■ **OBJECTIF DE L'EXERCICE**
Dans le texte support sur la loi relative à la LEPI, relevez toutes les méthodes, techniques ou démarches que la partie citée de l'article 6 prévoit pour la réalisation du recensement électoral national approfondi.

Objet : Recours en inconstitutionnalité  contre l’application faite de certaines  dispositions  de la loi 2009-10 relative à la LEPI

J’ai l’honneur  de saisir la Cour constitutionnelle aux fins de  déclarer contraire à la Constitution l’application qui a été faite de la loi n°2009-10 portant réalisation du RENA et de la LEPI  prise en ses  dispositions suivantes :

1/L’article 6 de la loi qui exige la réalisation du RENA selon une démarche progressive par aire opérationnelle dispose:
« Le recensement électoral national approfondi est une opération de collecte des informations qui identifient les électeurs. Il est réalisé selon les méthodes techniques du recensement général de la population et de l’habitat complétées par la technique biométrique de collecte des données faciales et digitales.
Il est conduit suivant une démarche progressive par aire opérationnelle.

■ **EXTRAIT DES DONNÉES**
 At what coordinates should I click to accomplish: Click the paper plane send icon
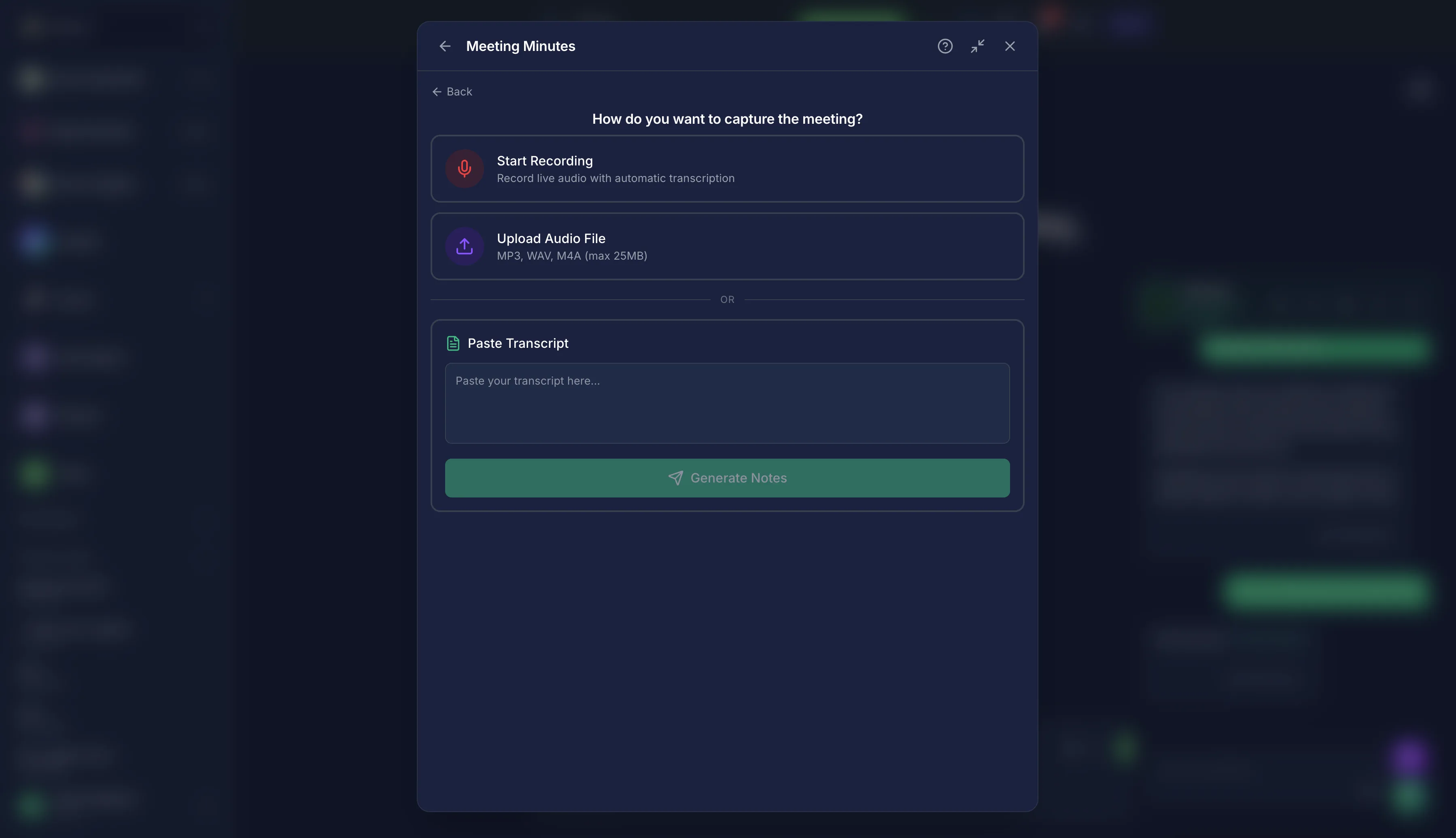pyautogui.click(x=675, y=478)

==

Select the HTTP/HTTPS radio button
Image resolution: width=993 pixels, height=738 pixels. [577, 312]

■ **SOLUTION PROPOSÉE**
- les méthodes techniques du recensement général de la population et de l'habitat
- la technique biométrique de collecte des données faciales et digitales
- une démarche progressive par aire opérationnelle